- **Records supplied**
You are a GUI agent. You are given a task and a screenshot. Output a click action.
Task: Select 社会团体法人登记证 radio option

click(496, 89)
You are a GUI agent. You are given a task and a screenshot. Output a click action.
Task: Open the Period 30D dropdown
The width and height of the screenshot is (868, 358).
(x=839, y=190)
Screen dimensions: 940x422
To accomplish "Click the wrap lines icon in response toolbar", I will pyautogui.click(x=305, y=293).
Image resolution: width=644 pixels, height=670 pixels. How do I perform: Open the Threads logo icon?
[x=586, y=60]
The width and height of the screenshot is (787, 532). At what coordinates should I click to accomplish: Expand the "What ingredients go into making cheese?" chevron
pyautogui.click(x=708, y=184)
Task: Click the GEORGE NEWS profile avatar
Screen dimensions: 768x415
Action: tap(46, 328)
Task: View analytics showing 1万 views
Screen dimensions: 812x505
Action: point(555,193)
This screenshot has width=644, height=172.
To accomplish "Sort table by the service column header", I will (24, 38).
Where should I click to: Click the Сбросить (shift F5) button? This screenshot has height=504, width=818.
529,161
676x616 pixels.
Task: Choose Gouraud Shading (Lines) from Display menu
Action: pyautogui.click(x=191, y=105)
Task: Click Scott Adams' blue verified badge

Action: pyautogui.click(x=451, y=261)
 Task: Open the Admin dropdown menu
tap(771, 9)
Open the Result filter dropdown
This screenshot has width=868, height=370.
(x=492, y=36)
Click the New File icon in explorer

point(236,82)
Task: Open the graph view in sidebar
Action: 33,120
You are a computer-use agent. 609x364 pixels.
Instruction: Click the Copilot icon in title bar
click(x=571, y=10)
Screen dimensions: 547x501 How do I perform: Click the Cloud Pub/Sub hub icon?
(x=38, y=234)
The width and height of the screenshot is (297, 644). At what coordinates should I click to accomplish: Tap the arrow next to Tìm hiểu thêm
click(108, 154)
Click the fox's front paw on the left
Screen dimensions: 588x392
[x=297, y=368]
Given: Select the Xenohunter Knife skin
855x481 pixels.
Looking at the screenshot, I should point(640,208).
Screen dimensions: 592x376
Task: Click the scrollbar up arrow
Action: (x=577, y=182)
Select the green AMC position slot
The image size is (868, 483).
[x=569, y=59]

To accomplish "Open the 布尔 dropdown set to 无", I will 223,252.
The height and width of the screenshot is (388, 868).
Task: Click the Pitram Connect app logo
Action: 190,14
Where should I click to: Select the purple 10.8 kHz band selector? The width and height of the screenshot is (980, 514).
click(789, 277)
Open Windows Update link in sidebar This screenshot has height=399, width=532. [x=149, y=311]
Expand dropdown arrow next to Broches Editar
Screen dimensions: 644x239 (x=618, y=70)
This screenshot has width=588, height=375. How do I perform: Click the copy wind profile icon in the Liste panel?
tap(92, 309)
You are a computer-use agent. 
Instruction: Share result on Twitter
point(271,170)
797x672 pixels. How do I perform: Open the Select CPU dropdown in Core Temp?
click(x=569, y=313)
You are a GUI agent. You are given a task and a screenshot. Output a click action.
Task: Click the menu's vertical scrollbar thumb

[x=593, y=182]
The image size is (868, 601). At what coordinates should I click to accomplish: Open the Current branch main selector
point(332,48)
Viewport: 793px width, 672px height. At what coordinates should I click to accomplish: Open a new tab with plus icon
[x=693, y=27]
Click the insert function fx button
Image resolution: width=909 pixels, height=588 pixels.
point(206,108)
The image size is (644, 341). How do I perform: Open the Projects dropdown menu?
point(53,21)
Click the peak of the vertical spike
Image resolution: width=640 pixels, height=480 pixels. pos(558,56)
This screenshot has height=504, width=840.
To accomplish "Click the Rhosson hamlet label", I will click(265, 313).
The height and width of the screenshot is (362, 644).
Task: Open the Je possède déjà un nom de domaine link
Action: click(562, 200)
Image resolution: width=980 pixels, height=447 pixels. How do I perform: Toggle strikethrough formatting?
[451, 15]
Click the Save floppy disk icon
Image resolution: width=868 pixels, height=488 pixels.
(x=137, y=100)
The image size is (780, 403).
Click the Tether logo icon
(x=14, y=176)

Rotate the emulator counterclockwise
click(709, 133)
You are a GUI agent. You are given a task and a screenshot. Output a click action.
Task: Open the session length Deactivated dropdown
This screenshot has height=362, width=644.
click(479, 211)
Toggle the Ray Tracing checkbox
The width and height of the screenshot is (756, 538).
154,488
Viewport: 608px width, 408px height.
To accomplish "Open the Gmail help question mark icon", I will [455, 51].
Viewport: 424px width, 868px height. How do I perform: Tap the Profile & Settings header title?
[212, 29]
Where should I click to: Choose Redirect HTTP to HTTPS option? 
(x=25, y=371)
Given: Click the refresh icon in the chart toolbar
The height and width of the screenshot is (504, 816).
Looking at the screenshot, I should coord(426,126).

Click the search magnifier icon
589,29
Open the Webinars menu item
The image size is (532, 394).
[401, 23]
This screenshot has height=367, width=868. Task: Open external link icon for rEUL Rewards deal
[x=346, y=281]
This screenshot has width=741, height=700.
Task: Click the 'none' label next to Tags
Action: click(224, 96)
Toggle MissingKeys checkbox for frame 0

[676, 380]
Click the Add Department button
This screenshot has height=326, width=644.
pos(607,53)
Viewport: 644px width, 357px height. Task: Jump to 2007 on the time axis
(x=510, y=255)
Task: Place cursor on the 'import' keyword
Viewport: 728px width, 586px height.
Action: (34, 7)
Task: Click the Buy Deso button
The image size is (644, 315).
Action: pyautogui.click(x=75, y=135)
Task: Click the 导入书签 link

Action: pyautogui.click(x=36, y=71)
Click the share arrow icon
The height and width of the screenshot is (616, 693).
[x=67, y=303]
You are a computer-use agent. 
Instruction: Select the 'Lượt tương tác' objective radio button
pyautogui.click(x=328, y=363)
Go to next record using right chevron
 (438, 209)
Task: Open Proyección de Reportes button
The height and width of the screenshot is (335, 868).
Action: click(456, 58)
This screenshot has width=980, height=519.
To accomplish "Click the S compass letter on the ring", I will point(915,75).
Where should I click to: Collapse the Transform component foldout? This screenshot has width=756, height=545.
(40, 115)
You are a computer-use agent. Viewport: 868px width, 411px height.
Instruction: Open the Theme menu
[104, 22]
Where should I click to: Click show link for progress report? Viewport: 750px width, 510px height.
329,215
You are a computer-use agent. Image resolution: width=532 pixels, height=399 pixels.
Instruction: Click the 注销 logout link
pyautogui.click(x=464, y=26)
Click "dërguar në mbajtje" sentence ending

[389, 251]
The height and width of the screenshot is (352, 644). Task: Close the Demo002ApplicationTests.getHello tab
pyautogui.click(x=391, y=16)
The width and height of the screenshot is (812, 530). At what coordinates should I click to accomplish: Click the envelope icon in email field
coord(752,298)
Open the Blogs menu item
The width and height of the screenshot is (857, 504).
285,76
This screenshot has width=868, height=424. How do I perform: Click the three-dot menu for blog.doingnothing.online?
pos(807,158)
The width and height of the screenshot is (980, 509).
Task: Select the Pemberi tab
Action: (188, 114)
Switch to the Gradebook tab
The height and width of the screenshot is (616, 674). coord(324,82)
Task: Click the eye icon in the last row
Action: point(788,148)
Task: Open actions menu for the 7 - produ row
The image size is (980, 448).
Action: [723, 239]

- **Directions**
Using the records above, pull out each line where the word "toolbar" occurs.

- **Output**
To accomplish "Click the wrap lines icon in response toolbar", I will pyautogui.click(x=305, y=293).
Given: Click the refresh icon in the chart toolbar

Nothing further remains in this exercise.